Output as a JSON list of strings, one string per line, the lines from the one containing "329x213 pixels." through the one containing "(x=427, y=17)", both included. Leave out blank lines.

[Target position records]
——————

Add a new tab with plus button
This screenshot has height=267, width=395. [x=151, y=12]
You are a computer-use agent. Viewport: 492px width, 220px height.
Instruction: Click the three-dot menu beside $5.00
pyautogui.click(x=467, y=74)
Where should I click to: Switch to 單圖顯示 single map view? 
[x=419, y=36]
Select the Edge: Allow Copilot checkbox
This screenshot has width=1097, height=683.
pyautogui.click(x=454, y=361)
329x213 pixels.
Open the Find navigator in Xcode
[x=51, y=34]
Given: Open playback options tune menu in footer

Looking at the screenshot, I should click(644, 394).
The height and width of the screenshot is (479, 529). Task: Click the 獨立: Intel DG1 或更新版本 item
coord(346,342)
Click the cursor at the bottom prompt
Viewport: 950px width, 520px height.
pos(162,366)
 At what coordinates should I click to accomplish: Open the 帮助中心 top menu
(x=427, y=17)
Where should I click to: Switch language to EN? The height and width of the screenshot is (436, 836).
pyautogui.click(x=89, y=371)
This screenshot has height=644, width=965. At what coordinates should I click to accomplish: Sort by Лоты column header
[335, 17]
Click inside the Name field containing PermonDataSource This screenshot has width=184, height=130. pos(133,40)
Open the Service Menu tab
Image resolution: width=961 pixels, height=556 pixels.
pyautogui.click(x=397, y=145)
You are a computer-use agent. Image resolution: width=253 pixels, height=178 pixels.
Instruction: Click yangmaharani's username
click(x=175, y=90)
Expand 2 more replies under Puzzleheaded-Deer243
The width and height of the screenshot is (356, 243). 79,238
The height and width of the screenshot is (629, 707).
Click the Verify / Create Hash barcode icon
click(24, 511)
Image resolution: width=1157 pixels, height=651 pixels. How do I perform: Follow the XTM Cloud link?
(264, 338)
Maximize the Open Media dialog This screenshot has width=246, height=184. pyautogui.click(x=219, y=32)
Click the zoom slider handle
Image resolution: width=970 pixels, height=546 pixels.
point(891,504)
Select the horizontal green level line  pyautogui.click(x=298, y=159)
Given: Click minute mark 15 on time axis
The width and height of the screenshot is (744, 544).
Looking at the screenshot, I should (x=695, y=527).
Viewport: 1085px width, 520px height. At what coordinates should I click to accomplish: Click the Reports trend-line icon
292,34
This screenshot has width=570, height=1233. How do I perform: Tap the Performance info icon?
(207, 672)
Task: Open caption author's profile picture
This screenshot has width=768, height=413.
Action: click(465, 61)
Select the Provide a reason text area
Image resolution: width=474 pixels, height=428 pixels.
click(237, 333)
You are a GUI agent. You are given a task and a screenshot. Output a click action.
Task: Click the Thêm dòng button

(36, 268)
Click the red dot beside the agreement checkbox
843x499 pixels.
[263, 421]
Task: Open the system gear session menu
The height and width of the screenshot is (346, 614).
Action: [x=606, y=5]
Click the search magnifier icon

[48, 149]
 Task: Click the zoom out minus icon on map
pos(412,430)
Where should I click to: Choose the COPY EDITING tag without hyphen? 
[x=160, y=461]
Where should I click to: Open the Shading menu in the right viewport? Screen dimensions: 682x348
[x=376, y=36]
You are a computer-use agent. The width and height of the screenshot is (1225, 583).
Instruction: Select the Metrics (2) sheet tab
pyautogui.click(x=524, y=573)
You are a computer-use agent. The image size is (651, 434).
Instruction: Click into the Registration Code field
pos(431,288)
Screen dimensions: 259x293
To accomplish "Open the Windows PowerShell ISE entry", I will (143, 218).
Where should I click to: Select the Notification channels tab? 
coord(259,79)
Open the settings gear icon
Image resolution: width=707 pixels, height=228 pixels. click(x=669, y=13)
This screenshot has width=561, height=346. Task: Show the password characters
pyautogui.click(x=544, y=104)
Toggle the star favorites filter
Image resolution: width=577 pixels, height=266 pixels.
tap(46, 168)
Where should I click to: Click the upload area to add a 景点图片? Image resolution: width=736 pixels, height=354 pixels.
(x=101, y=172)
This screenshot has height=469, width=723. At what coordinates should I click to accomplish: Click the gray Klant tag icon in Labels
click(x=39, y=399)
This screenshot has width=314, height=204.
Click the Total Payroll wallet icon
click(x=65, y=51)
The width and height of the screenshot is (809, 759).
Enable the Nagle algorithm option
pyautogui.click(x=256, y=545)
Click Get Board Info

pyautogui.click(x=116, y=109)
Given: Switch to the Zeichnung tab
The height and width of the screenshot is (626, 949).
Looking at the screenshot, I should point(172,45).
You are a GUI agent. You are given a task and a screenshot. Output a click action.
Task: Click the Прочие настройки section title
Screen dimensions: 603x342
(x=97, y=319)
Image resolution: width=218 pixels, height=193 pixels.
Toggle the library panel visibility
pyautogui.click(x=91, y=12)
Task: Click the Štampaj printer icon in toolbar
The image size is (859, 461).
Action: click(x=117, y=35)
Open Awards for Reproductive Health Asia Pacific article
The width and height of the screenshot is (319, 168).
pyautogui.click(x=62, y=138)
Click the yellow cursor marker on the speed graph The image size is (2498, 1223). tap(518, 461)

——————

→ **RIGHT ANSWER**
[
  "329x213 pixels.",
  "Open the Find navigator in Xcode",
  "[x=51, y=34]",
  "Given: Open playback options tune menu in footer",
  "Looking at the screenshot, I should click(644, 394).",
  "The height and width of the screenshot is (479, 529). Task: Click the 獨立: Intel DG1 或更新版本 item",
  "coord(346,342)",
  "Click the cursor at the bottom prompt",
  "Viewport: 950px width, 520px height.",
  "pos(162,366)",
  " At what coordinates should I click to accomplish: Open the 帮助中心 top menu",
  "(x=427, y=17)"
]